Friday, August 28, 2009

Forget What You Know: Babies Are Way Smarter Than You Think


by Eric Steinman Aug 26, 2009

New studies clearly demonstrate that babies and very young children know, observe, explore, imagine and learn more than we would ever have thought possible. In many significant ways, they are even smarter than adults. I will tell you honestly and quite upfront, this is not the first time I have reported on these sorts of findings. Actually, just a few months back I blogged about how babies, as well as young children, experience the world via an extremely wide spectrum of sensation, as opposed to the miniscule sliver of sentient reality that we adults experience. So why am I treading old ground and covering this subject yet again? Well to draw attention to more elaborate studies by Alison Gopnik, professor of psychology at UC Berkeley, and to remind our adult readers (who may have missed it the first time) what is actually going in the intricate and Byzantine minds of babies everywhere.

As mentioned above, Alison Gopnik, as well as being a psych professor, is also author of the newly published The Philosophical Baby which investigates the exploratory and analytic nature of the young child’s mind. Counter to what was previous assumed, that babies were just blank slates of blooming and buzzing confusion, Gopnik points out that babies have an astonishing capacity for statistical reasoning, experimental discovery and probabilistic logic, which enables them to learn about the myriad of objects and people surrounding them with greater depth and efficiency than previously assumed (I could go into case studies and particular experiments here, but you would be best served reading it first hand rather than slogging through my abbreviated accounts).
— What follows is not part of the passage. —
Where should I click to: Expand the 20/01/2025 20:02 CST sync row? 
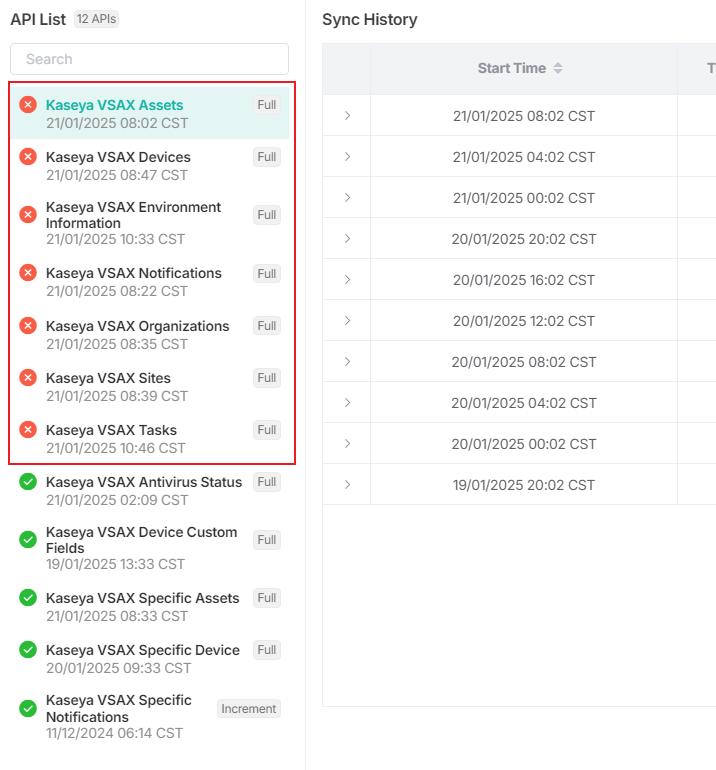click(347, 239)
The truly notable meaning to gather from all this, is not that we all now need to spend the remainder of our diminishing paychecks on new fangled programs and products that will make our babies even smarter, but we need to encourage babies and toddlers to remain curious and continue to explore their surroundings. At this age, they are not as specifically focused and goal oriented as their eager parents, and the learning they do on their own, when they carefully watch and unexpected outcome and draw new conclusions from say, a set of car keys or a cup of spilled water, is radically different than how adults view and consider learning. Babies (and this is the truly wonderfully subversive part of the whole message) can learn an enormous amount from simple items (bowls, blocks, items from nature, etc) and simple interactions, that have nothing to do with “enriching” educational toys, games, and DVDs.

So, clear the decks, save your money and allow your child to learn, not in the rigid way adults do, but in the experiential way young children need to.